Beef and Onion Stew-Serves 6
3½ to 4 pounds beef chuck roast, trimmed and cut into 1½-inch chunks (about 3 pounds)
Salt and pepper
2 tablespoons flour
2 tablespoons canola oil
3½ pounds onions (7 large), halved and thinly sliced
2 cloves garlic, minced
1 teaspoon minced fresh thyme
½ teaspoon ground ginger
2 medium bay leaves
½ cup homemade or packaged low-sodium chicken broth
1½ cups (1 12-ounce bottle) high-quality dark beer
1 tablespoon brown sugar
1tablespoon cider vinegar
6 tablespoons chopped fresh parsley
1. In a medium bowl or ziploc bag, toss the beef with 2 teaspoons salt, 1 teaspoon pepper, and the flour to coat.
2. In a large, heavy Dutch oven, heat 2 teaspoons of the oil over medium-high heat until it ripples. Add half of the beef, so that pieces are close together in a single layer but not touching (do not crowd), and cook without moving them until deeply browned on the bottom, about 3 1/2 minutes. Turn the pieces and cook, again without moving, until second side is deeply browned, about 3 1/2 minutes longer; transfer to a medium bowl and set aside.
3. Heat 2 more teaspoons of oil and repeat to cook remaining beef, reducing the heat as necessary if the drippings in the pot begin to burn.
4. Reduce the heat to medium, heat the remaining 2 teaspoons of oil, and add the onions and ½ teaspoon salt. Stir, cover, and cook, stirring occasionally and scraping the bottom of the pot, until the onions are soft and lightly browned, about 20 minutes.
5. Add the garlic, thyme, ginger, and bay leaves, and cook, stirring, until fragrant, about 40 seconds. Add the chicken broth, increase the heat to high, and, using a wooden spoon, scrape up the brown film on the bottom of the pot until it is all dissolved, about 2 minutes.

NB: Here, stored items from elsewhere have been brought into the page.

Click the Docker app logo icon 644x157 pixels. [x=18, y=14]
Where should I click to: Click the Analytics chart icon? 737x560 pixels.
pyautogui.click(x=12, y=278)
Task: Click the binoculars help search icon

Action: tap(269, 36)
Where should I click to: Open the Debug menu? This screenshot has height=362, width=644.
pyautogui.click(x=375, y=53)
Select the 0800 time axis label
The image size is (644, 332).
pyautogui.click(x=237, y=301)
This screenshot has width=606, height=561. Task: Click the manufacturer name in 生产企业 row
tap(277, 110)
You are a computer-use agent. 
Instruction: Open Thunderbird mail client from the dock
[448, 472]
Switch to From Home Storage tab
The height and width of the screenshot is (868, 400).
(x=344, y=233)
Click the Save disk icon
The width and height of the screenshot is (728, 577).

6. Slowly pour in the beer, then add the brown sugar, vinegar, and 1/2 teaspoon each salt and pepper.
7. Add the cooked beef with accumulated juices, submerge it in the liquid, bring to a boil, reduce heat to very low, cover, and simmer until the beef is tender, about 2- 2 1/2 hours (set the lid slightly askew if the stew looks too soupy).
I served this with a hearty whole wheat sourdough. Hubman and I loved it. The 11 and 5 year old were not quite enthuiastic as you can taste some beer in the broth and onions.
I brought some of the leftovers to work, and my the people in my office who sampled LOVED it.
And look at that! Wouldn't you love some too?


This looks DELICIOUS! Two of my 3 favorite things to eat, beef and onions. If mushrooms were in there it would be perfect! I suppose you could probably add some and it wouldn't make that much of a difference, eh? I'm definitely going to try this some time. I look forward to reading more of your recipes.